Maintenir un lien éducatif avec les familles confinées…
« Dès la première semaine, nous nous sommes réunis avec l’ensemble des partenaires de la cité éducative du Grand Mirail », raconte Yannick Seguignes, responsable du pôle engagement Léo Lagrange Sud-Ouest. « Nous avons réfléchi à la manière de favoriser la continuité éducative et d’aider à joindre les familles pour assurer le suivi de l’école. Nous avons eu l’idée de la plateforme téléphonique ! ». Le quartier du Grand Mirail a ainsi été divisé en quatre zones. Chaque médiateur a pris en charge une zone et a assuré une permanence téléphonique en direction des familles mais aussi des associations du quartier. « L’équipe a tout de suite adhéré au projet », témoigne Yannick. « C’était important de maintenir ce lien avec les familles et d’être utiles pendant cette période compliquée. »

« Nous avons affiché l’information, traduite en six langues, partout dans le quartier : halls d’immeuble, associations locales… Nous avons aussi déposé des flyers dans les boîtes aux lettres », explique Yannick. « Dès la fin du mois de mars, nous avons également sorti un guide collectif qui répertorie toutes les ressources du quartier (administrations, scolarité, soutien psychologique, associations actives pendant le confinement…) afin que les médiateurs aient les numéros indispensables pour guider et informer les familles. »
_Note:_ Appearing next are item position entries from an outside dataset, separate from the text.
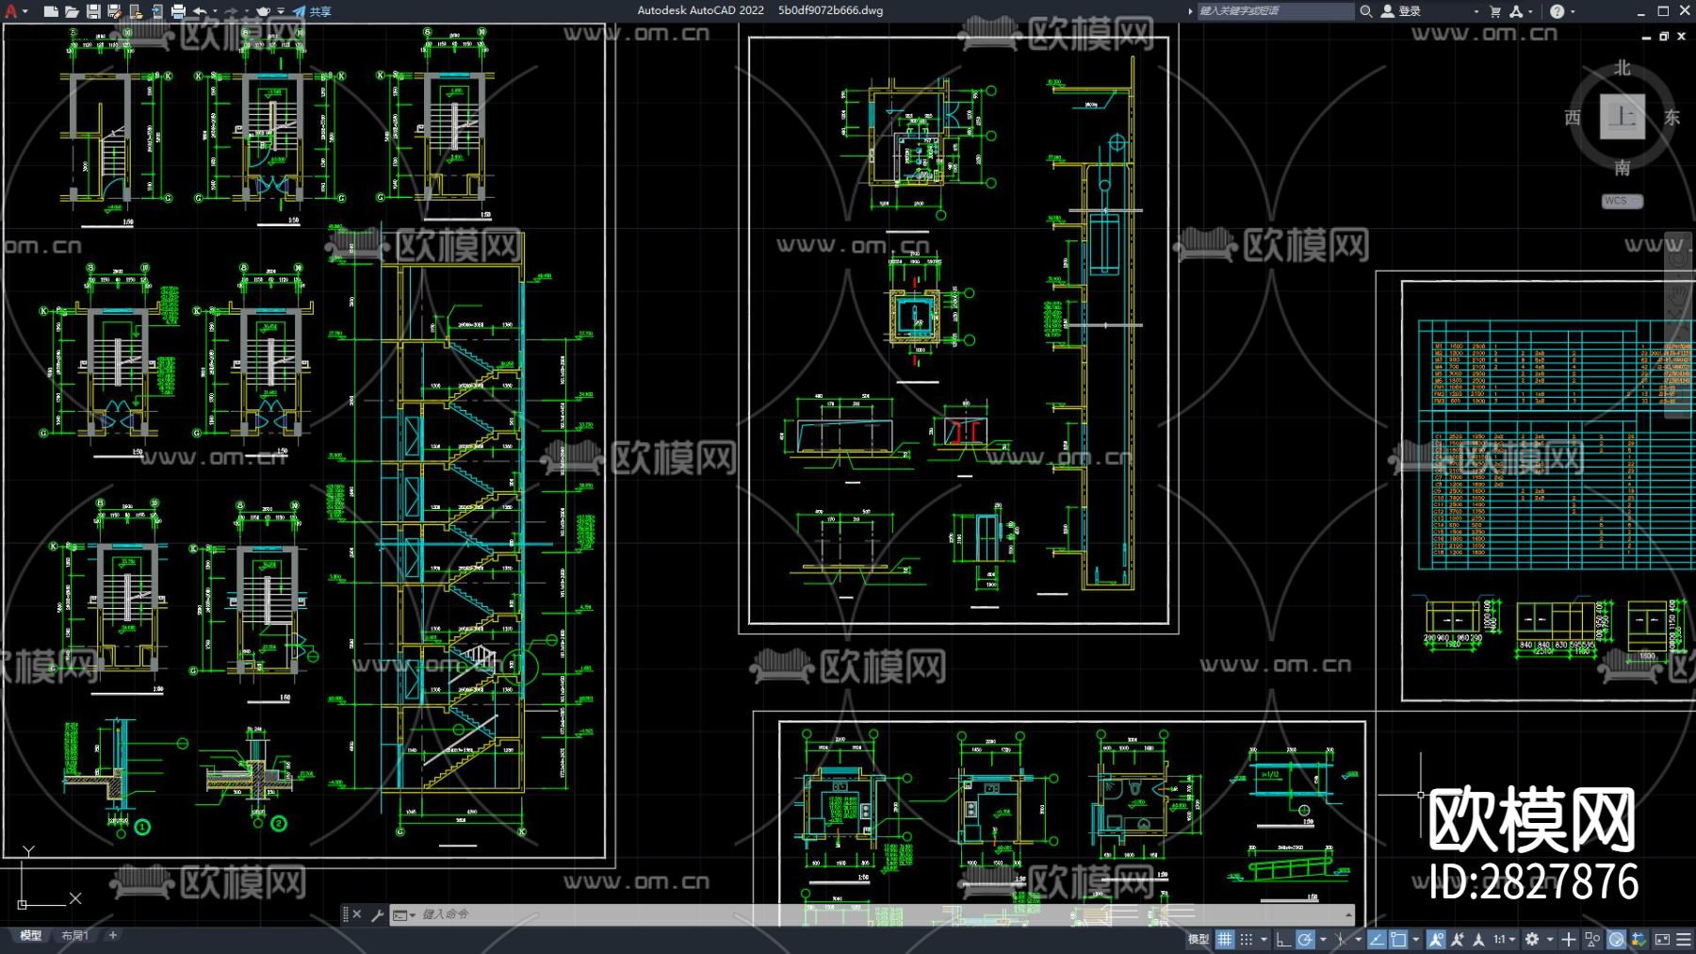This screenshot has width=1696, height=954.
Task: Click the Plot printer icon
Action: (178, 11)
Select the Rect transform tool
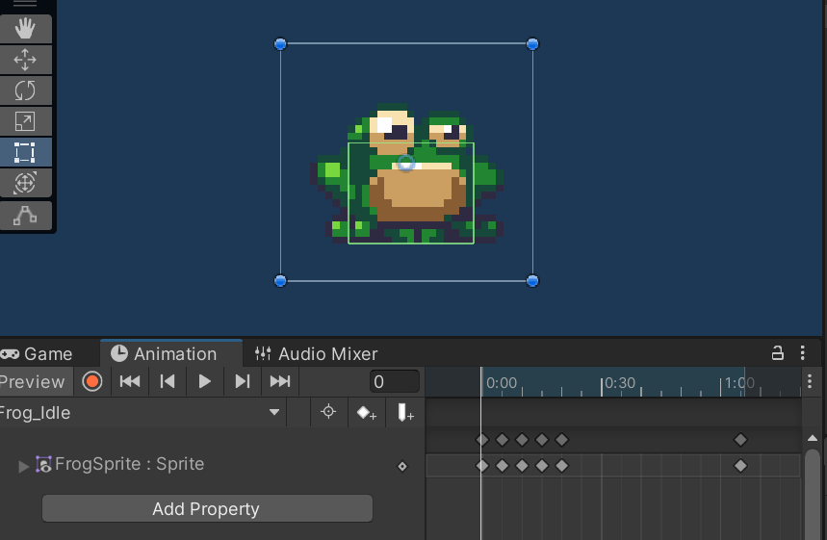 tap(25, 152)
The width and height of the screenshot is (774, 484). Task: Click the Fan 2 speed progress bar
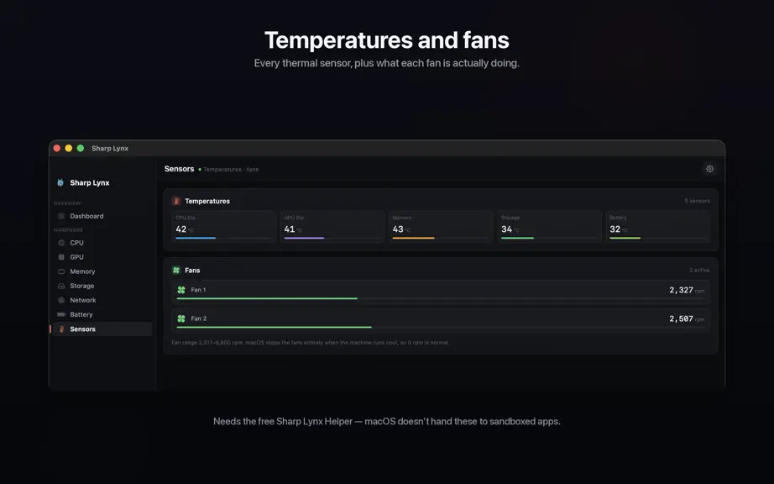(x=441, y=327)
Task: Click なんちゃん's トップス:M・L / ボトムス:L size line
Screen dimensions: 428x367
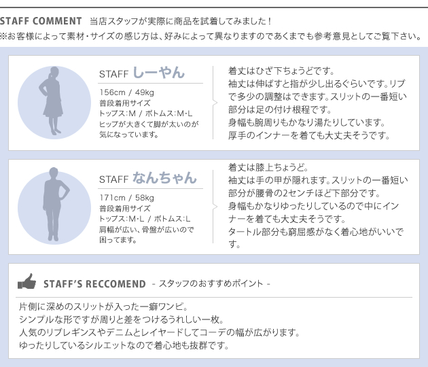Action: click(x=145, y=219)
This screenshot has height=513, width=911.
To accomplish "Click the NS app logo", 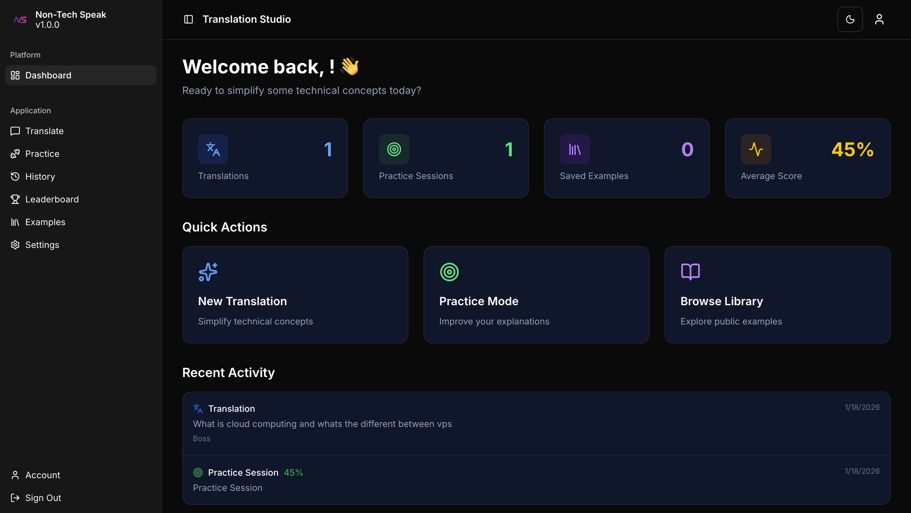I will [20, 20].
Tous les jours, Samba, Saïda, Dany et Xavier, les quatre médiateurs Léo Lagrange de la cité éducative, ont répondu aux questions des familles par téléphone. Leur rôle d’écoute, d’orientation et de coordination est fondamental. Ils ont orienté les familles vers les bons interlocuteurs, ont répondu aux questions liées à la scolarité des enfants et des jeunes et ont fait le lien avec les équipes pédagogiques de l’éducation nationale et avec les associations du quartier proposant un accompagnement à la scolarité.

Chaque médiateur a reçu environ une trentaine d’appels par semaine. Cette plateforme téléphonique a ainsi permis de réduire le nombre de familles qui n’avaient plus aucun contact avec l’éducation nationale. Les familles ont pu exprimer les difficultés qu’elles rencontraient. Les médiateurs ont identifié trois grands freins à la continuité éducative : le besoin de traductions des cours pour les parents ne maîtrisant pas le français, les problèmes d’équipements informatiques et de connexions à Internet. Face à ces difficultés, les partenaires de la cité éducative du Grand Mirail se sont, par exemple, mobilisés pour fournir du matériel informatique à des familles démunies.

… mais aussi un lien social

Au-delà de la scolarité et de l’accompagnement à la parentalité, les médiateurs ont également été sollicités, par les familles mais aussi par les associations locales, sur des questions liées à la santé, aux aides alimentaires, aux aides au logement… « Grâce au guide, les médiateurs ont pu orienter leurs interlocuteurs le mieux possible », raconte Yannick. « Ils ont également contribué à garder un lien social avec les habitants en brisant l’isolement de certaines personnes, en faisant le lien entre les institutions et les familles… Les médiateurs sont désormais très bien identifiés sur ce territoire. Nous souhaitons maintenir ce lien par la suite. Cette période inédite a créé un élan au niveau du territoire, une envie de travailler ensemble qui j’espère s’inscrira dans le temps ! », conclut Yannick.

Merci à Samba, Saïda, Dany, Xavier et Yannick !!!